Chatroulette Shines Webcam Where Kids Shouldn't Look
Jim LiebeltJim is Senior Writer, Editor and Researcher for the HomeWord Center for Youth and Family at Azusa Pacific University. Jim has over 25 years of experience as a youth and family ministry specialist, and has been on the HomeWord staff since 1998. He has served over the years as a pastor, author, youth ministry trainer, adjunct college instructor and speaker. Jim’s culture blog and parenting articles appear on HomeWord.com. Jim is a contributing author of culture and parenting articles to Crosswalk.com. Jim and his wife Jenny live in Olympia, WA.
- 2010 Feb 18
I ran across another article about the popular Chatroulette website I posted about earlier in the week. Chatroulette allows people to video chat with random strangers... The author warns parents to keep their kids away from the site.
Make sure there are no kids in the room if you plan on trying out the Chatroulette video chat service. While I was able to have a couple of very nice conversations with fully clothed polite individuals, I saw some things I would rather have avoided as I tested this relatively new service.

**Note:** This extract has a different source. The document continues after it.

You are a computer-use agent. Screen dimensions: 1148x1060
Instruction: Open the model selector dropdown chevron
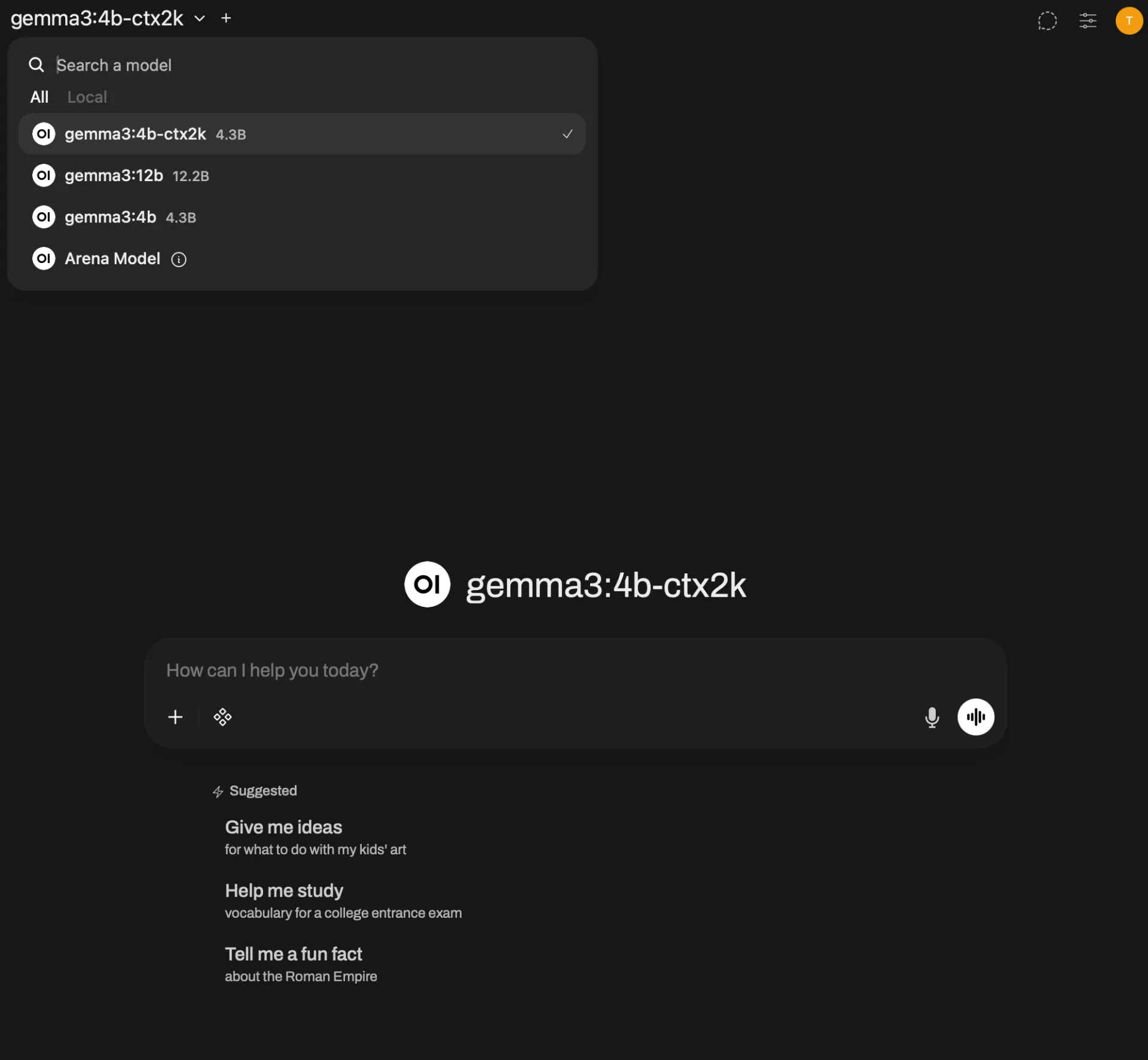click(x=200, y=19)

When you first enter the site you'll see two large black boxes and a blank area for text chat. As soon as you click "play," you'll see a stranger's picture in the top box and--at least on my machine--a notice asking if you wish to allow the site to access your video camera. If you click "allow," you'll see your picture in the bottom box.
And that's where the fun--or nausea--starts.
On a couple of occasions, I saw people who hung around long enough to start a conversation either through the Webcam microphone or by text chat.
Unfortunately, I also saw some things that I didn't find particular appealing, including a few men who were touching themselves while the camera focused on their genitals. I didn't hang around long enough to start up a conversation. There is only so far I'm willing to go in pursuit of a story.